-- GIVEN EXERCISE --
Reproduce every line of the records below verbatim, omitting the pictures.

'''

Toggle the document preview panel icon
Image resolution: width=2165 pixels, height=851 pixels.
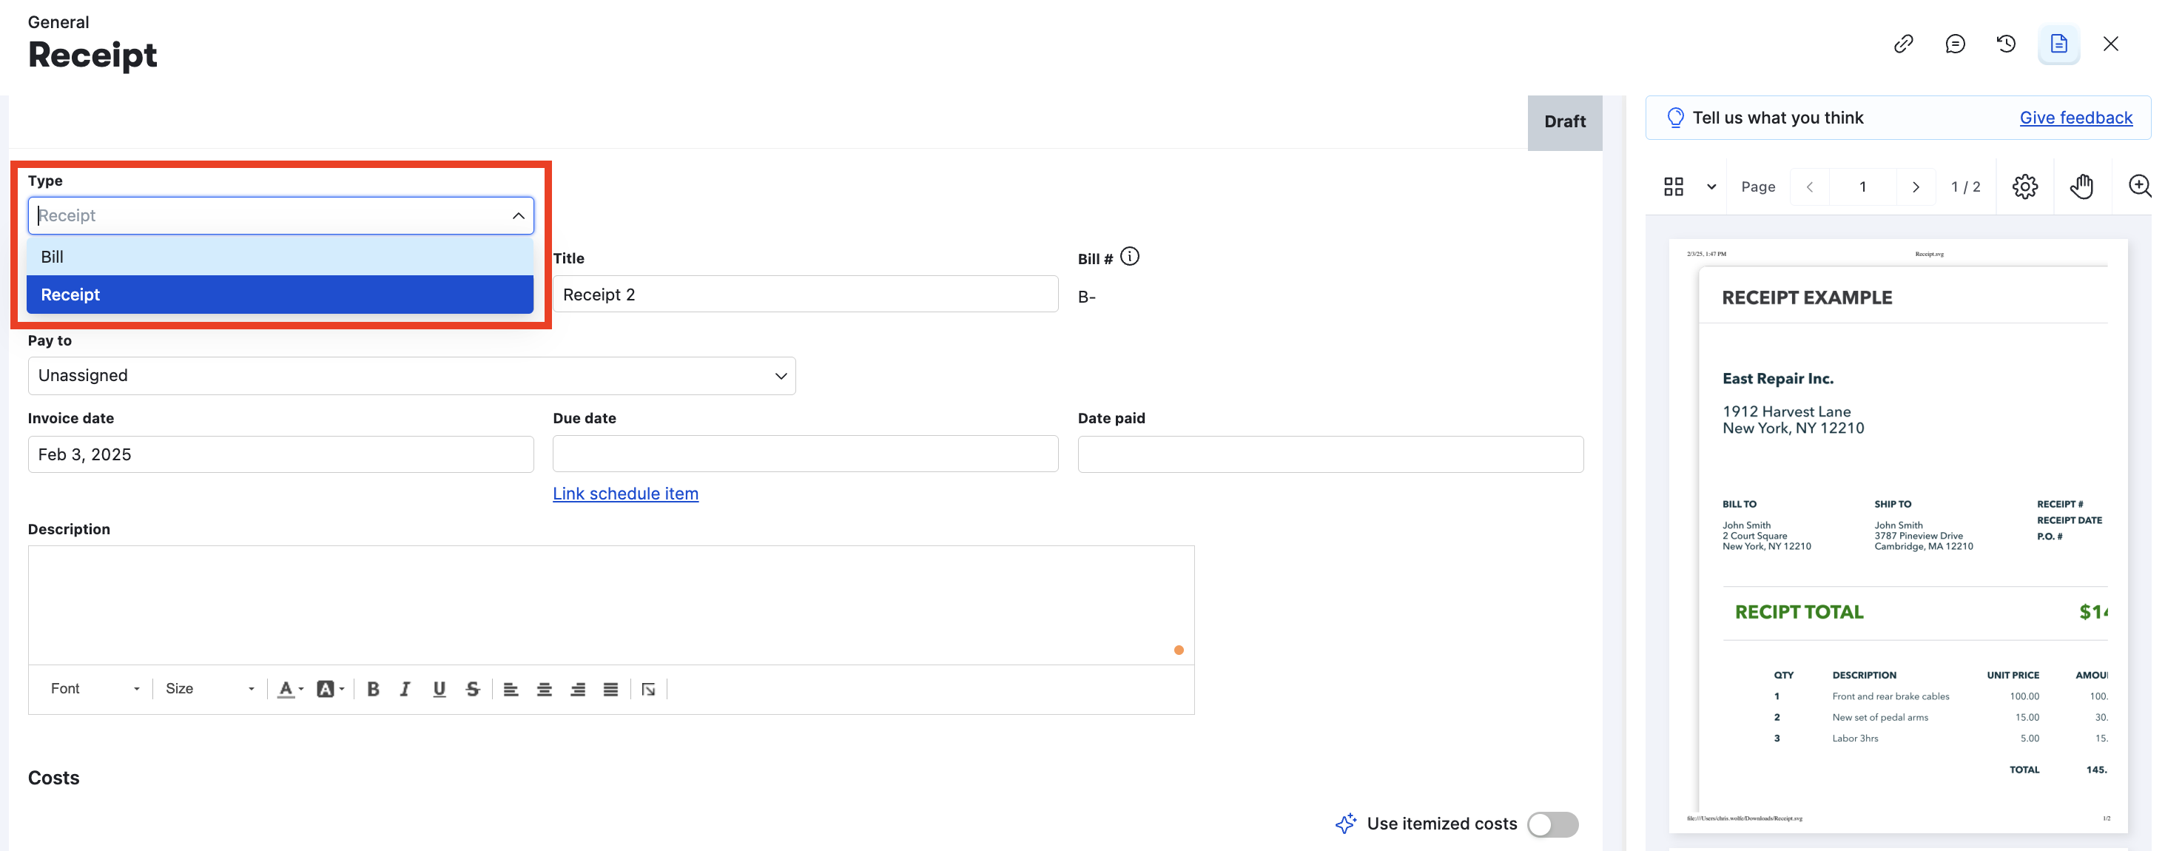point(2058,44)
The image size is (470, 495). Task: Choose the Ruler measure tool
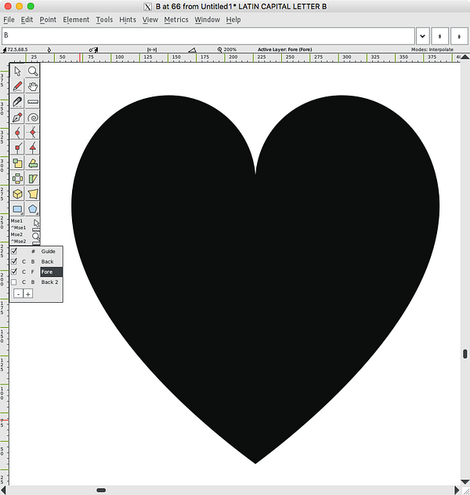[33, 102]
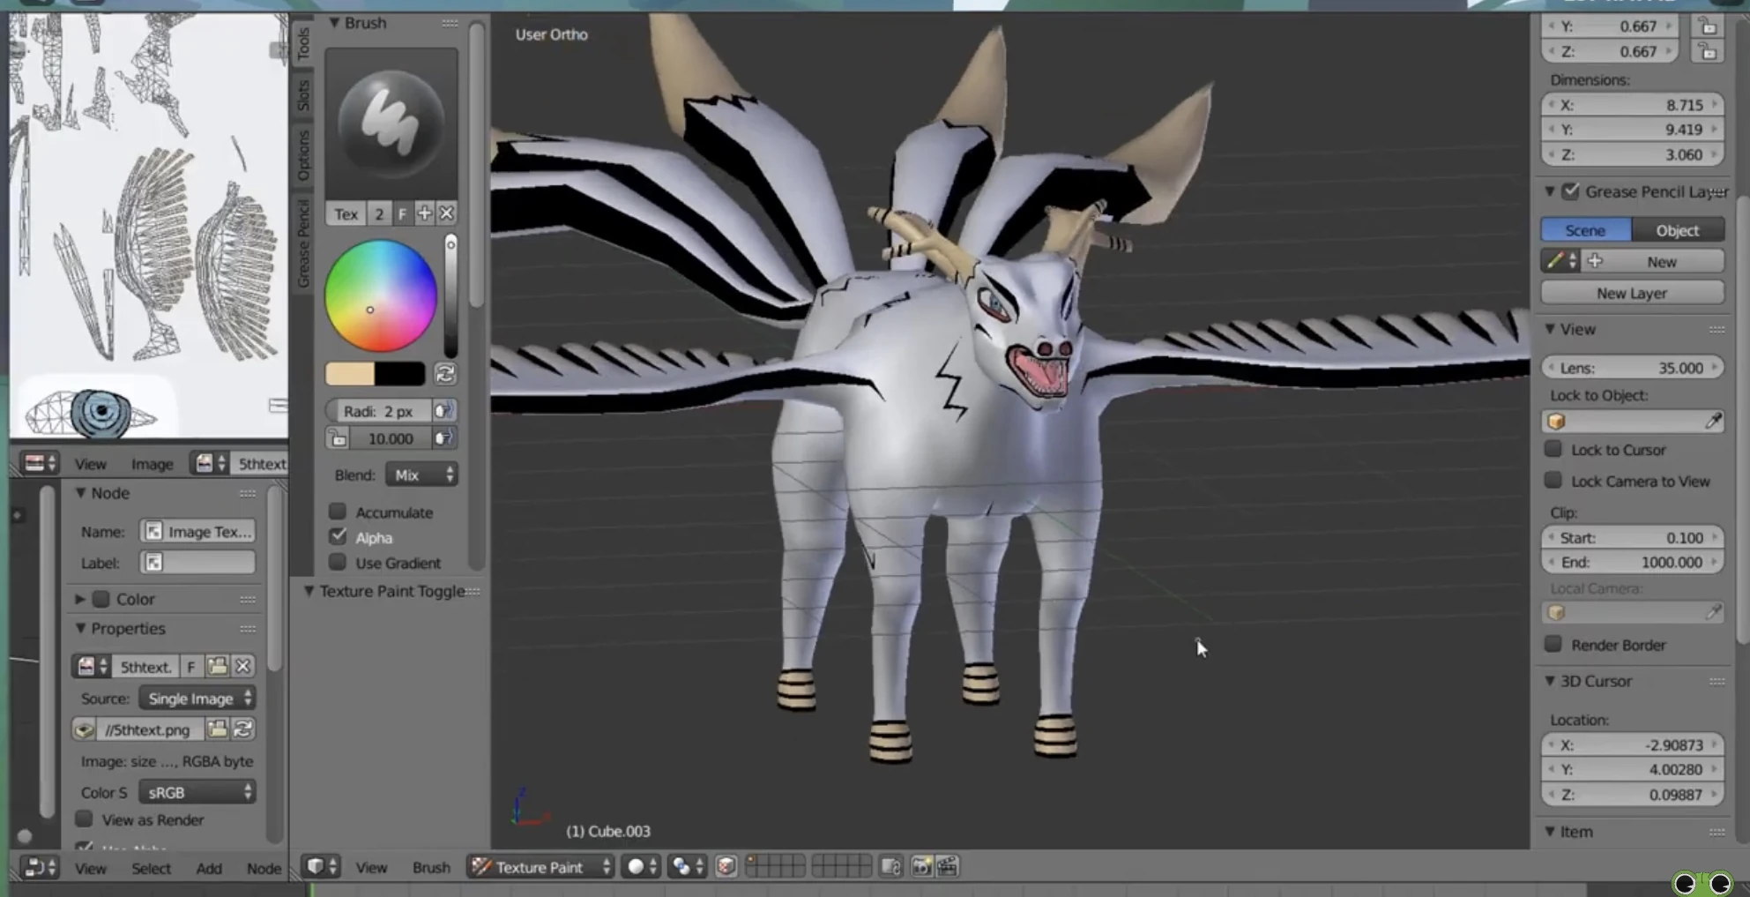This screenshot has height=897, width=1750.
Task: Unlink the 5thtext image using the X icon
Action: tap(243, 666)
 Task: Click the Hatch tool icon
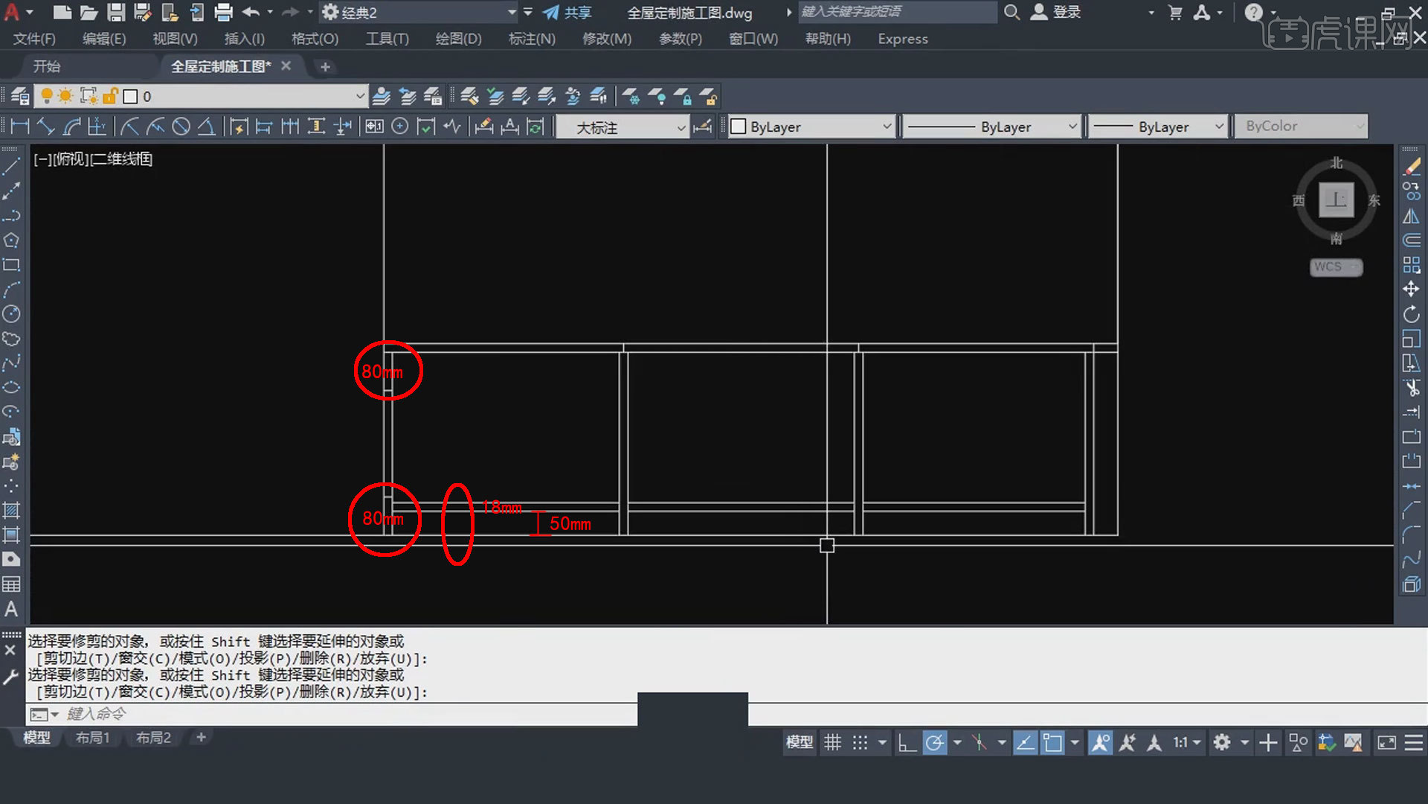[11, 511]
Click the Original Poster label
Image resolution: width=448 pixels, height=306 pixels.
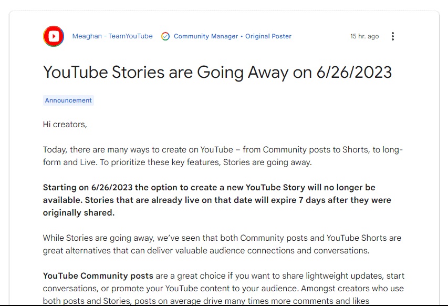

'''

-- EXERCISE OUTPUT --
Toggle the document preview panel icon
Image resolution: width=2165 pixels, height=851 pixels.
point(2058,44)
The image size is (470, 495). Task: Choose the Ruler measure tool
[33, 102]
This screenshot has height=897, width=1750.
Task: Unlink the 5thtext image using the X icon
Action: tap(243, 666)
 Task: Click the Hatch tool icon
[11, 511]
Click the Original Poster label
Image resolution: width=448 pixels, height=306 pixels.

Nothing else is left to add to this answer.